Stored records
--

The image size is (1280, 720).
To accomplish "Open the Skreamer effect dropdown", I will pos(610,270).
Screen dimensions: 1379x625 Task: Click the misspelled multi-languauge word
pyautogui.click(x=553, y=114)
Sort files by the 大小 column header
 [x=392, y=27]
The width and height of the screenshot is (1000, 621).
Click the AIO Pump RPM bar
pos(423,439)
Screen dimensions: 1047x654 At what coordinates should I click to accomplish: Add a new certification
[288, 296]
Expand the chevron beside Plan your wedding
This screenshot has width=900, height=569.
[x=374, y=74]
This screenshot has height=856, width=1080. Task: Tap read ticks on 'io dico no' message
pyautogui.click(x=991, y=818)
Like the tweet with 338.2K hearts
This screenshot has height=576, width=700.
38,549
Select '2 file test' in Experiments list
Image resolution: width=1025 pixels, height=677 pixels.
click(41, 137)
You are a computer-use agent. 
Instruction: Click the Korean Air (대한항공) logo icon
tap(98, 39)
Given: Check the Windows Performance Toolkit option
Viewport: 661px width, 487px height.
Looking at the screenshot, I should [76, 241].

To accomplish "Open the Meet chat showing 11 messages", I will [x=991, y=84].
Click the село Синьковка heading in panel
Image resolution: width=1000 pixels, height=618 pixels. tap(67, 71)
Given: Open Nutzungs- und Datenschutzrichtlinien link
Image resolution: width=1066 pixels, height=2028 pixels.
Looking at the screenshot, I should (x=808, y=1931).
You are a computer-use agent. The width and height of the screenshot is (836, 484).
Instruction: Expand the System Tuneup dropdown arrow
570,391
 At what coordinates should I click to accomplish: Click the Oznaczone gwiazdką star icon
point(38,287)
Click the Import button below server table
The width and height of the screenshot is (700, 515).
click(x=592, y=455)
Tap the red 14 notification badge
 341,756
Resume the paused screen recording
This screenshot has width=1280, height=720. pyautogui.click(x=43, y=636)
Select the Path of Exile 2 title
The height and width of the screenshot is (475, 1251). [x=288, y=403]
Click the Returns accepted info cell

--

| Assignment |
Your reply should match the data above exactly, line for line.

| Written response |
The image size is (1280, 720).
To accomplish "Open the Skreamer effect dropdown", I will pos(610,270).
Screen dimensions: 1379x625 Task: Click the misspelled multi-languauge word
pyautogui.click(x=553, y=114)
Sort files by the 大小 column header
 [x=392, y=27]
The width and height of the screenshot is (1000, 621).
Click the AIO Pump RPM bar
pos(423,439)
Screen dimensions: 1047x654 At what coordinates should I click to accomplish: Add a new certification
[288, 296]
Expand the chevron beside Plan your wedding
This screenshot has width=900, height=569.
[x=374, y=74]
This screenshot has height=856, width=1080. Task: Tap read ticks on 'io dico no' message
pyautogui.click(x=991, y=818)
Like the tweet with 338.2K hearts
This screenshot has height=576, width=700.
38,549
Select '2 file test' in Experiments list
Image resolution: width=1025 pixels, height=677 pixels.
click(41, 137)
You are a computer-use agent. 
Instruction: Click the Korean Air (대한항공) logo icon
tap(98, 39)
Given: Check the Windows Performance Toolkit option
Viewport: 661px width, 487px height.
Looking at the screenshot, I should [76, 241].

To accomplish "Open the Meet chat showing 11 messages", I will [x=991, y=84].
Click the село Синьковка heading in panel
Image resolution: width=1000 pixels, height=618 pixels. tap(67, 71)
Given: Open Nutzungs- und Datenschutzrichtlinien link
Image resolution: width=1066 pixels, height=2028 pixels.
Looking at the screenshot, I should (x=808, y=1931).
You are a computer-use agent. The width and height of the screenshot is (836, 484).
Instruction: Expand the System Tuneup dropdown arrow
570,391
 At what coordinates should I click to accomplish: Click the Oznaczone gwiazdką star icon
point(38,287)
Click the Import button below server table
The width and height of the screenshot is (700, 515).
click(x=592, y=455)
Tap the red 14 notification badge
 341,756
Resume the paused screen recording
This screenshot has width=1280, height=720. pyautogui.click(x=43, y=636)
Select the Path of Exile 2 title
The height and width of the screenshot is (475, 1251). [x=288, y=403]
Click the Returns accepted info cell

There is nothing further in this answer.